**TASK BRIEF**
Pictures stay out of the copy, which must hold exactly the lines from the one containing "Click the Puerto Rico flag icon" through the end of the material below.

######

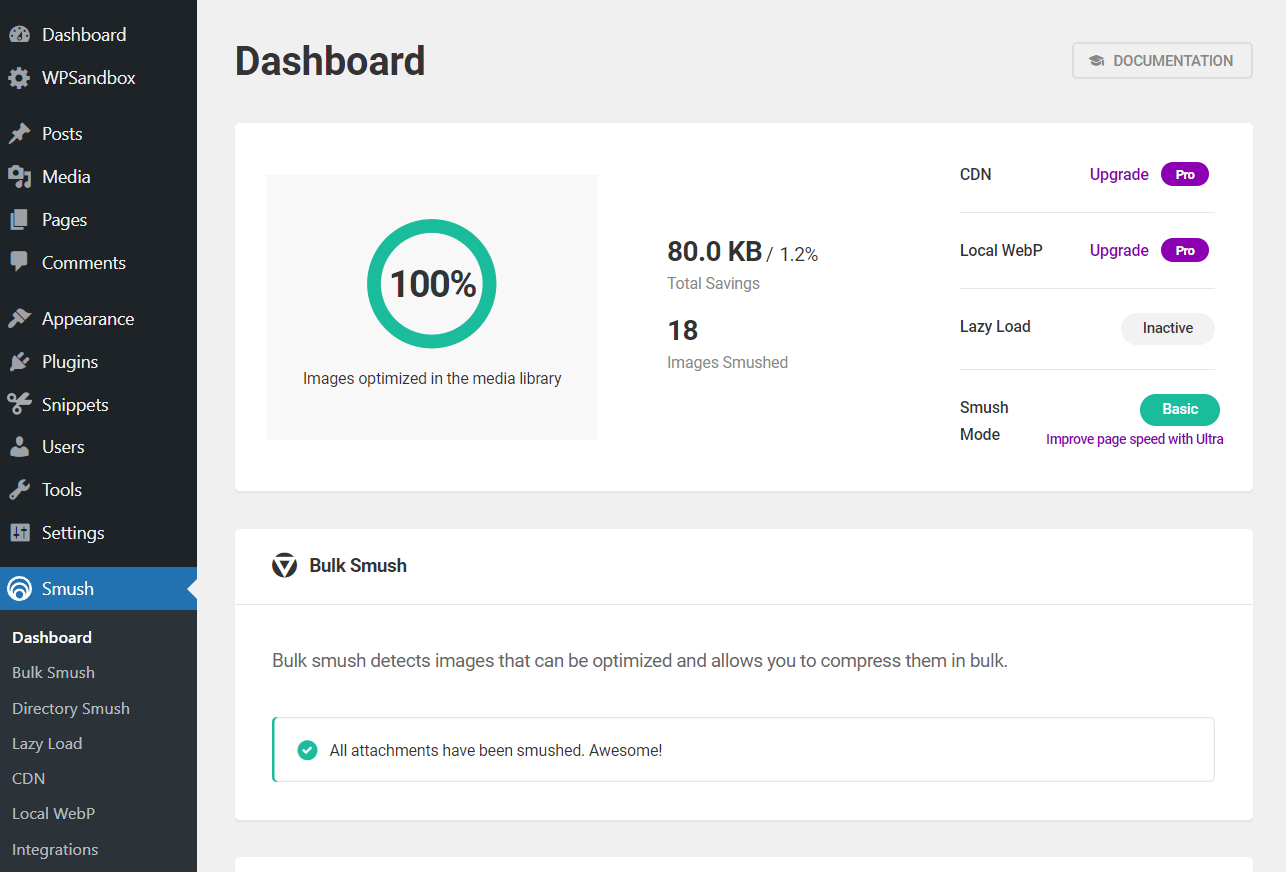The height and width of the screenshot is (872, 1286).
Task: Click the Pro badge next to CDN
Action: click(x=1184, y=174)
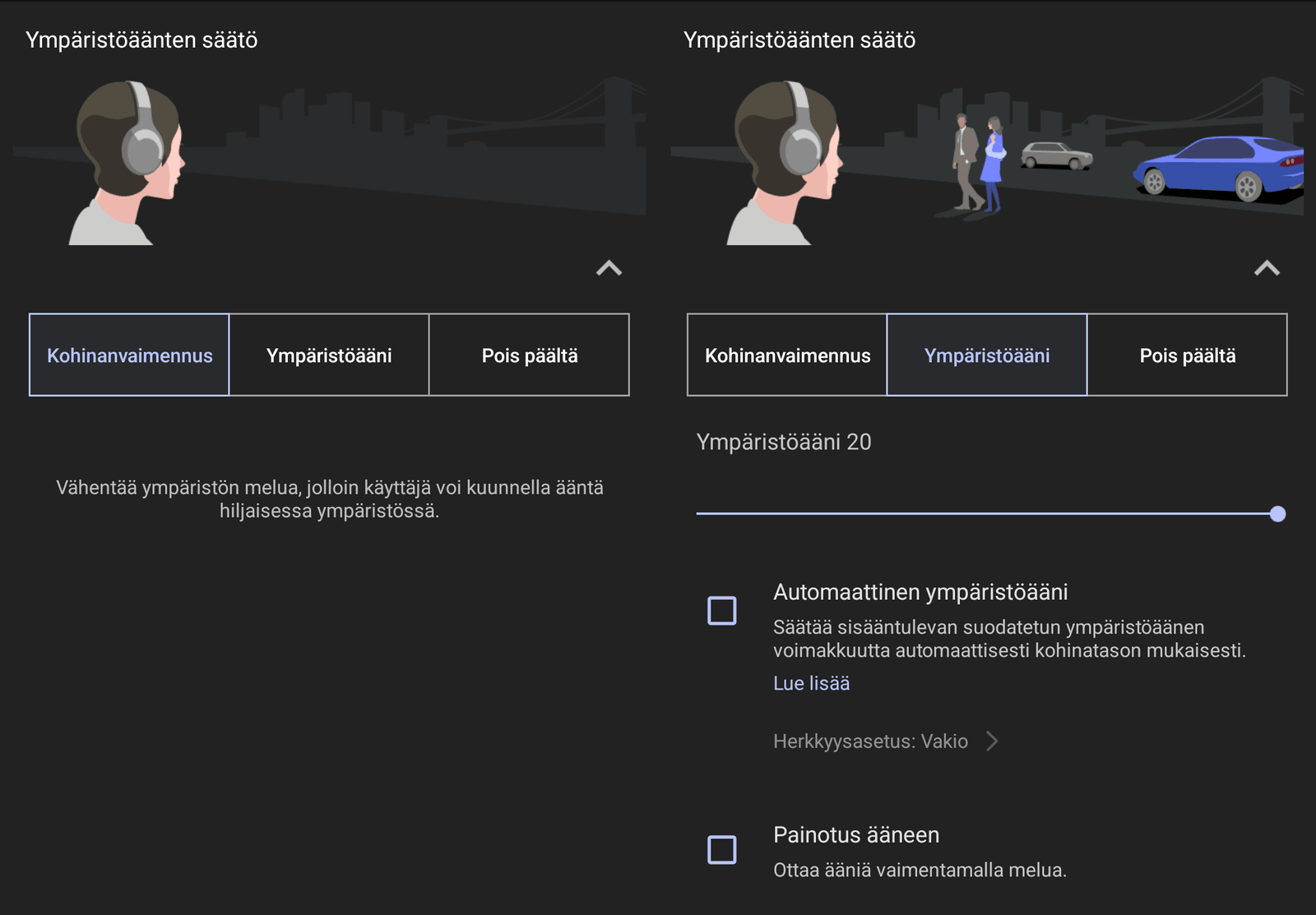1316x915 pixels.
Task: Collapse the left ambient sound panel chevron
Action: coord(609,268)
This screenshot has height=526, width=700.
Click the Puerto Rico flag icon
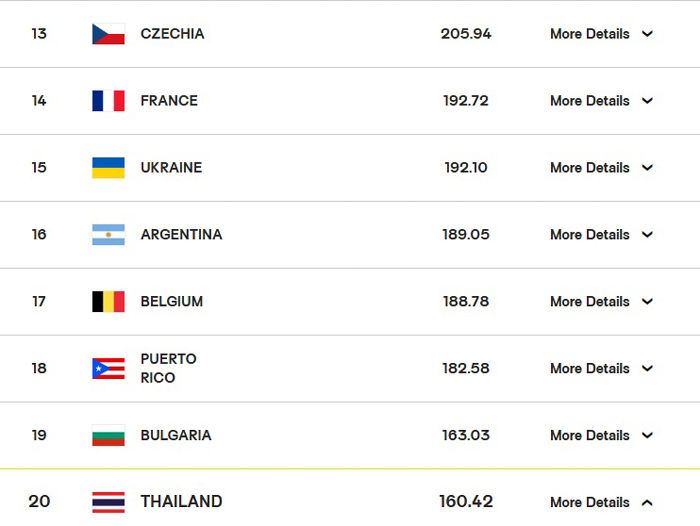pos(108,369)
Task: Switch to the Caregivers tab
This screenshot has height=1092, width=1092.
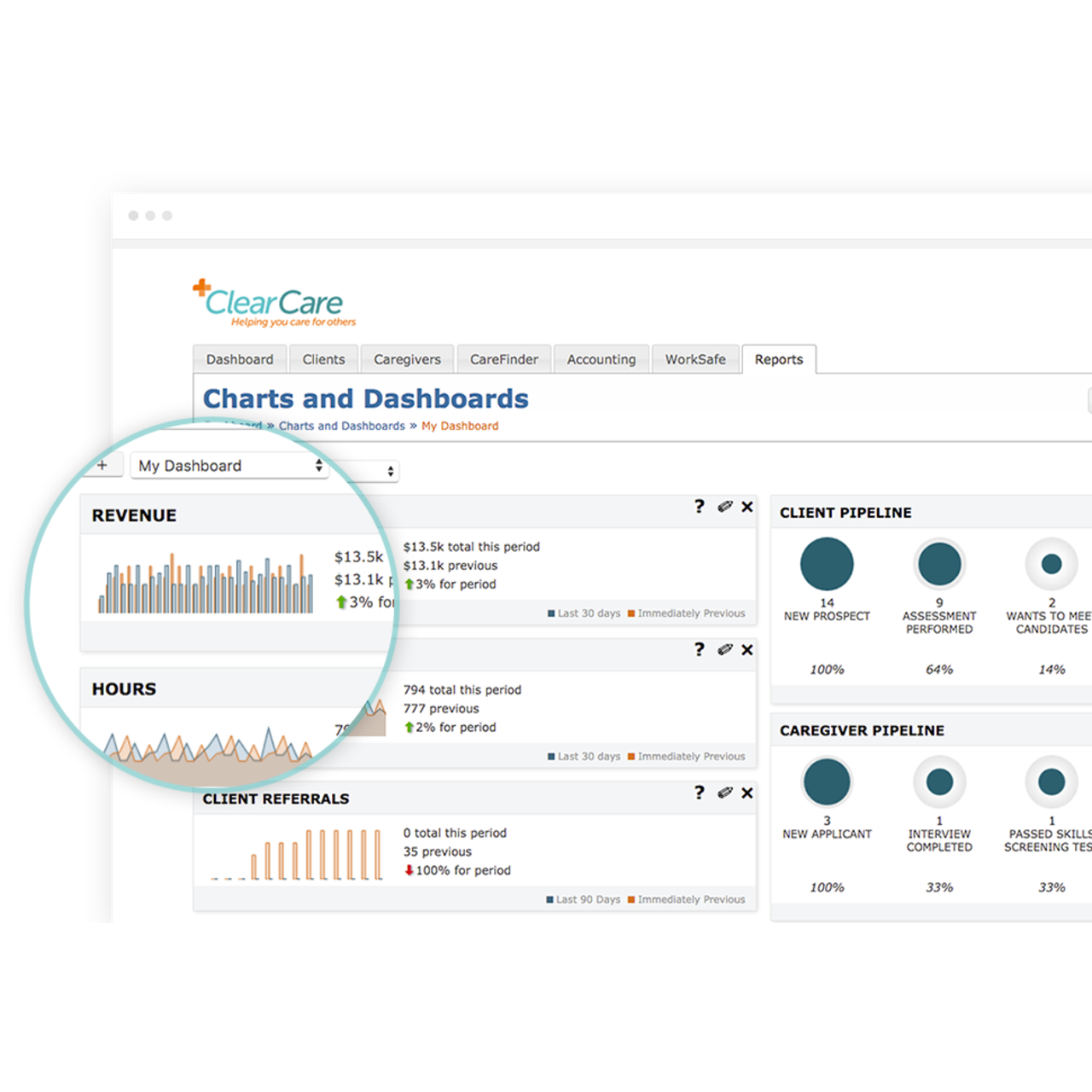Action: [x=407, y=359]
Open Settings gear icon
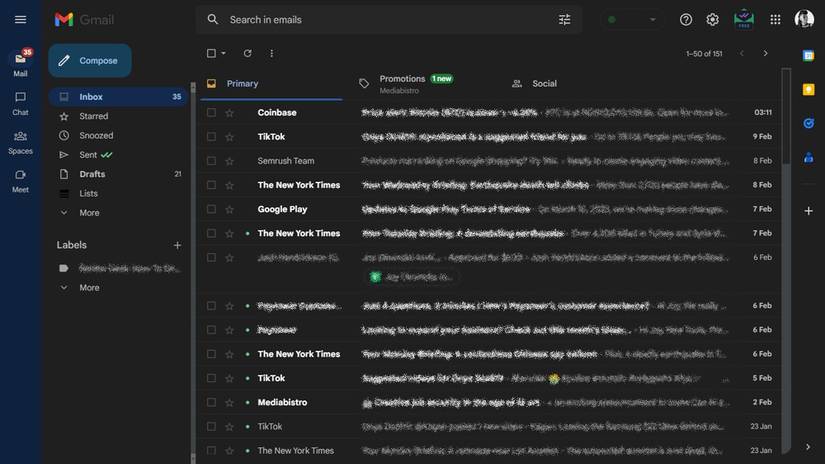This screenshot has width=825, height=464. (712, 20)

######

**THE ANSWER**
Click the Puerto Rico flag icon
pos(108,369)
Task: Switch to the Caregivers tab
This screenshot has height=1092, width=1092.
Action: [x=407, y=359]
Open Settings gear icon
This screenshot has width=825, height=464. (712, 20)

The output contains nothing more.